* _DIRECTIONS_
Copy verbatim the block of lines in the entries below whose first line contains "Select the 非化石能源电量比重 cell" and whose last line contains "Task: Stop blind scan in the 11106 MHz window". Leave out all other lines.
------ RECORDS SHOWN
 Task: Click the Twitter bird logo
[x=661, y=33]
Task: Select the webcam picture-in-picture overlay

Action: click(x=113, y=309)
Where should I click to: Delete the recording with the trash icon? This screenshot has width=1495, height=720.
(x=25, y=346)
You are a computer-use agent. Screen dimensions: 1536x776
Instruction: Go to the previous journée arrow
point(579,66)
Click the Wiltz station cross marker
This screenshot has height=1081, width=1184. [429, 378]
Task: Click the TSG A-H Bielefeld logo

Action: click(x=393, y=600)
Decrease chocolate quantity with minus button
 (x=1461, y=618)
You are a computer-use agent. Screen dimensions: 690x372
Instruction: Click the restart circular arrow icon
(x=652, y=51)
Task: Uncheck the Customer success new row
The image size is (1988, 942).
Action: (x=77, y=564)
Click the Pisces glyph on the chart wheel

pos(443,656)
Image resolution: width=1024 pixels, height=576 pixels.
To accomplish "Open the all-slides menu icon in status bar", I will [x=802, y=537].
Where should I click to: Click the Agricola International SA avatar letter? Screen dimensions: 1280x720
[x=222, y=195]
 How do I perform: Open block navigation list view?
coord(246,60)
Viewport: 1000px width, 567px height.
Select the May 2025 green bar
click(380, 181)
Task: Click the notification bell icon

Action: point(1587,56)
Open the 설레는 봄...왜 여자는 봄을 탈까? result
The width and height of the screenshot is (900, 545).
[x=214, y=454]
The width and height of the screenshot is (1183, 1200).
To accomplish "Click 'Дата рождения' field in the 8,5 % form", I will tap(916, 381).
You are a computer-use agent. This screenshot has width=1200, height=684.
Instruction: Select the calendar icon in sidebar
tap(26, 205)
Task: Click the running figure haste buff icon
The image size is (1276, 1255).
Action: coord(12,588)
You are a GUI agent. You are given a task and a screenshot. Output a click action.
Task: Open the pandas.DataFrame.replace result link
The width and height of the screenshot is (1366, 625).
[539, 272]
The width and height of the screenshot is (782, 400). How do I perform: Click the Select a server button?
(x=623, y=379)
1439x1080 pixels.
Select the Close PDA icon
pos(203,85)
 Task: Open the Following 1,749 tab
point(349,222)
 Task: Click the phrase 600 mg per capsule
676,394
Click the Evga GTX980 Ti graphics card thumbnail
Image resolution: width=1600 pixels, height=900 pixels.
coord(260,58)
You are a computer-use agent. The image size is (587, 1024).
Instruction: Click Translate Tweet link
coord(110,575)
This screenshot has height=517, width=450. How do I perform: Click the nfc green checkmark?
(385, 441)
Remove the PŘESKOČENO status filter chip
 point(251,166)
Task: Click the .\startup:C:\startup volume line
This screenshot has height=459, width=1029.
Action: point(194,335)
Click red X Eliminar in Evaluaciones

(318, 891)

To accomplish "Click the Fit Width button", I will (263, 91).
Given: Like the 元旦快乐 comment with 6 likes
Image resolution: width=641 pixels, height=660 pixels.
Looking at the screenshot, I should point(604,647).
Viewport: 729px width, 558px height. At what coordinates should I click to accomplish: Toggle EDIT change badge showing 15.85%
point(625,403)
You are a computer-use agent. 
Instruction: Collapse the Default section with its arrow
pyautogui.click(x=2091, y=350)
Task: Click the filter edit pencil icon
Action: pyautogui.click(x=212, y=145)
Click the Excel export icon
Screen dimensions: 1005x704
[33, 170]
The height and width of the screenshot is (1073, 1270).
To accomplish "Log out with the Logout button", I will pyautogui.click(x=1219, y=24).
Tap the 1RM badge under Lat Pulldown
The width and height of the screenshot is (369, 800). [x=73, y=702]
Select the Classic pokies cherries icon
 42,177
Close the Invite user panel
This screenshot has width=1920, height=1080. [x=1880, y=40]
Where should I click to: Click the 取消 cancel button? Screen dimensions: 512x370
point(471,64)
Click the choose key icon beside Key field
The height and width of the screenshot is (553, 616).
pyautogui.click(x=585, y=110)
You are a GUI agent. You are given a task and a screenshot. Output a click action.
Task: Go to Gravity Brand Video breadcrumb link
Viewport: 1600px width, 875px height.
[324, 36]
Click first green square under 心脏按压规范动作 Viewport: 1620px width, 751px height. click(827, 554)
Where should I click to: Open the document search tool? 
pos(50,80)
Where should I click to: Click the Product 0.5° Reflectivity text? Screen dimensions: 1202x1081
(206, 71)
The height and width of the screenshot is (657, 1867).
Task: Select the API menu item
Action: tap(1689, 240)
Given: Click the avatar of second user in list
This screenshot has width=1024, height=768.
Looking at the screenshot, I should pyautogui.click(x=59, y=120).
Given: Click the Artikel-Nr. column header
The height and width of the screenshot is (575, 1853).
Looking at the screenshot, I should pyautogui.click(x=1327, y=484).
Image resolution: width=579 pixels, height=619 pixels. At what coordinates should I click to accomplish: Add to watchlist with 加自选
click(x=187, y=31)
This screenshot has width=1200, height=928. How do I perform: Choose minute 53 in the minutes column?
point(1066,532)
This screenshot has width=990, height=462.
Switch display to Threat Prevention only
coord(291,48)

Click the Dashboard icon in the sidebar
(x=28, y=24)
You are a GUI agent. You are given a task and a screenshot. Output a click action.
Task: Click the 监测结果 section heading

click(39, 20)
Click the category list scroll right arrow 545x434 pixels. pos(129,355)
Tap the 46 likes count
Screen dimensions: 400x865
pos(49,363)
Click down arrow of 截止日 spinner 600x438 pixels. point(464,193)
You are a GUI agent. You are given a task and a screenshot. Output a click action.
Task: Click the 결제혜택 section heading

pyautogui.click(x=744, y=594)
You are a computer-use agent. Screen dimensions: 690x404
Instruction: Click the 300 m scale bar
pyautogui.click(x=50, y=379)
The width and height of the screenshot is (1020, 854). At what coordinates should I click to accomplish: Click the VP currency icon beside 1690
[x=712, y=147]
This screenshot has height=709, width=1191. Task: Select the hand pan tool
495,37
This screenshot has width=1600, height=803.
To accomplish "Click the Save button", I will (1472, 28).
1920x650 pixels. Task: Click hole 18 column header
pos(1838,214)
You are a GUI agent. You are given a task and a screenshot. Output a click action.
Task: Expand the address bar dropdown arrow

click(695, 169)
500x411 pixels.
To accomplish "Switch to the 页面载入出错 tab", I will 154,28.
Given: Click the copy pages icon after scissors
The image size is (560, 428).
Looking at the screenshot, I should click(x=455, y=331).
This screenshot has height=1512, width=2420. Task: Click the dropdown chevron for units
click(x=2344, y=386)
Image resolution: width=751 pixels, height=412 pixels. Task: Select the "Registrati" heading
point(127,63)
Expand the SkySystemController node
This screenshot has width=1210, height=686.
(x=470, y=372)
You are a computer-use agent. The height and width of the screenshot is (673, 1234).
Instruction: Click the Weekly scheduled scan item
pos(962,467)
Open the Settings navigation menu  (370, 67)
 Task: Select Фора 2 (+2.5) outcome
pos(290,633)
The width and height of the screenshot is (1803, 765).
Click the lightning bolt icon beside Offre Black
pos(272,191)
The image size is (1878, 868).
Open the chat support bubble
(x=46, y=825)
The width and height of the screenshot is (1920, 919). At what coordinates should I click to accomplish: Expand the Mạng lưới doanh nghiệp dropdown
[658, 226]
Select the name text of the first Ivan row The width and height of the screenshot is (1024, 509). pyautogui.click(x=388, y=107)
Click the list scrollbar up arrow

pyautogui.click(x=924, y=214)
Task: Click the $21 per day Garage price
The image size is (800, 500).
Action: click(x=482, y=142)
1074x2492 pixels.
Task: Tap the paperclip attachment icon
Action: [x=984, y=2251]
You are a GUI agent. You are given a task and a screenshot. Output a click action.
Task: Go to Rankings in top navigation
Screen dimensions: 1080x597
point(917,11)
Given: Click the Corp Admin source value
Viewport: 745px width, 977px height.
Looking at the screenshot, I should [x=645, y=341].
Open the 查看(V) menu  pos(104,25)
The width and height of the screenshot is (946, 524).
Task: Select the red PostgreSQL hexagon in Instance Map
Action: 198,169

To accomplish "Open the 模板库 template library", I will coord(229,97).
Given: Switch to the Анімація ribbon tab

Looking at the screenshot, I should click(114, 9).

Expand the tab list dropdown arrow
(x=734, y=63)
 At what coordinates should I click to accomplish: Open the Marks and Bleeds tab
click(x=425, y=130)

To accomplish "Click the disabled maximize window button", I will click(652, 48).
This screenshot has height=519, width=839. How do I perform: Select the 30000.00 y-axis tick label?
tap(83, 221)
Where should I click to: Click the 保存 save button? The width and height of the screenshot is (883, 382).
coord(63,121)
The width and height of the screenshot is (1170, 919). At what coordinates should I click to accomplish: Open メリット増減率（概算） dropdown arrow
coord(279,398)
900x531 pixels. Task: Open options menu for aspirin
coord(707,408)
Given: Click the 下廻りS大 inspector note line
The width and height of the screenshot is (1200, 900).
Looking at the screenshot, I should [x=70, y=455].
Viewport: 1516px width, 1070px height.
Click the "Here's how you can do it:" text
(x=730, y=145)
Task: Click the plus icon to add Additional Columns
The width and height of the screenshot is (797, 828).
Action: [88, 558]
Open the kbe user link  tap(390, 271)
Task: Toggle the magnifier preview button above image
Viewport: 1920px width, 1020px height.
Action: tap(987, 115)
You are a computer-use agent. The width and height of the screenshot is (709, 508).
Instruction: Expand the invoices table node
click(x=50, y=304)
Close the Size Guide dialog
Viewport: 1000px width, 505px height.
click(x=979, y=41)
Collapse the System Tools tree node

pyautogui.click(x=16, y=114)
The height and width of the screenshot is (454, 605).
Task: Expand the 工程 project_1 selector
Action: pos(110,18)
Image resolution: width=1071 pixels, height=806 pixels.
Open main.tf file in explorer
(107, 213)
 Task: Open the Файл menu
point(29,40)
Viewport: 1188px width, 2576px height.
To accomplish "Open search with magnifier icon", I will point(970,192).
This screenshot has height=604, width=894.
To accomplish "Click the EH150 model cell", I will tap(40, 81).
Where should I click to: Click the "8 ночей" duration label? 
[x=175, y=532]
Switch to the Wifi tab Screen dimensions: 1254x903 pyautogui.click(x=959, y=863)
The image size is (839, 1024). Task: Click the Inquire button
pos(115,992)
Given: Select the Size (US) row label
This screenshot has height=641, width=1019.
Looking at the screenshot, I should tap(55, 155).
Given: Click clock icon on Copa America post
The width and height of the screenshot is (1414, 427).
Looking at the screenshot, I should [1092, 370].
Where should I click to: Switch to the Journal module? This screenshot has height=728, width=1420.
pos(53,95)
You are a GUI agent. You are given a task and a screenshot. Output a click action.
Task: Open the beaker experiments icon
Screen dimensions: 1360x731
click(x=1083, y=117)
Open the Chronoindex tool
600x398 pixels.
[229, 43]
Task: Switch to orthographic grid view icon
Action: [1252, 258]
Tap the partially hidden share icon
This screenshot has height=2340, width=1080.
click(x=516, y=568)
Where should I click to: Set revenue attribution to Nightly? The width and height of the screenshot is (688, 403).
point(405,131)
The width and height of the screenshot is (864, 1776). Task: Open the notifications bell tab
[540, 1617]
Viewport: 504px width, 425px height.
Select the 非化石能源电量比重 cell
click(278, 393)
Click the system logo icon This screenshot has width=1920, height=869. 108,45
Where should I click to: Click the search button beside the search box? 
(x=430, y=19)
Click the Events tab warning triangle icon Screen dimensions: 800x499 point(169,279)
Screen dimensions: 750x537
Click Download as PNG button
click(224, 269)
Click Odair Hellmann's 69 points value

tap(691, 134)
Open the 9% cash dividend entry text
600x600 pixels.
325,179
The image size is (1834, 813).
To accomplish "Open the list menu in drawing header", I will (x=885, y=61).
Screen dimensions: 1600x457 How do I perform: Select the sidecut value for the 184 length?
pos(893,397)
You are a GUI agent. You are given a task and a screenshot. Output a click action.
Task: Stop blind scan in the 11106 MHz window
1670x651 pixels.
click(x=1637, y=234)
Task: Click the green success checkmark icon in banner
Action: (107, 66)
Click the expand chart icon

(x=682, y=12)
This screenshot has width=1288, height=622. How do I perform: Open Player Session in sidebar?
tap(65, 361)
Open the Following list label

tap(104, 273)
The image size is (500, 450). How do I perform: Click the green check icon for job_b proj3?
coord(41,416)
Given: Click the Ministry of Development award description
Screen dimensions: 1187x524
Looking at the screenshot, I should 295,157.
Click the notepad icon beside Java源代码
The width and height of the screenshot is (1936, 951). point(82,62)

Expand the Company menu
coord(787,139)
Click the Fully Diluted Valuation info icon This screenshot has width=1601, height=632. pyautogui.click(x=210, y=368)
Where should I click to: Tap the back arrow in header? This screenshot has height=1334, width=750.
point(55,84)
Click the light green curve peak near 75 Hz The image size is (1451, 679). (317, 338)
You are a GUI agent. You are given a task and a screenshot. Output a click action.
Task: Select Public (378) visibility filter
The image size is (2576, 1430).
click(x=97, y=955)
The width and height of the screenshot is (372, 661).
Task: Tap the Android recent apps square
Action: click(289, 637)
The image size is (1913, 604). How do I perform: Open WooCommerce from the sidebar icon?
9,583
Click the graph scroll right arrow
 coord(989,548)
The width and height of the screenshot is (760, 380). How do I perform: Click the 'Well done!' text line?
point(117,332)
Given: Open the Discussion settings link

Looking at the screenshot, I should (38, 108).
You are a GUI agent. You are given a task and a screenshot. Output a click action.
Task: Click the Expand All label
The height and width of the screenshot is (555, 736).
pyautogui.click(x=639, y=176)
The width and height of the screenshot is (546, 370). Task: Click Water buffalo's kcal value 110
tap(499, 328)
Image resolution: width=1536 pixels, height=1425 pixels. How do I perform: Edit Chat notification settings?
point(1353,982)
------------
* _COMPLETED TASK_
Select the 非化石能源电量比重 cell
click(278, 393)
Click the system logo icon This screenshot has width=1920, height=869. 108,45
Where should I click to: Click the search button beside the search box? 
(x=430, y=19)
Click the Events tab warning triangle icon Screen dimensions: 800x499 point(169,279)
Screen dimensions: 750x537
Click Download as PNG button
click(224, 269)
Click Odair Hellmann's 69 points value

tap(691, 134)
Open the 9% cash dividend entry text
600x600 pixels.
325,179
The image size is (1834, 813).
To accomplish "Open the list menu in drawing header", I will (x=885, y=61).
Screen dimensions: 1600x457 How do I perform: Select the sidecut value for the 184 length?
pos(893,397)
You are a GUI agent. You are given a task and a screenshot. Output a click action.
Task: Stop blind scan in the 11106 MHz window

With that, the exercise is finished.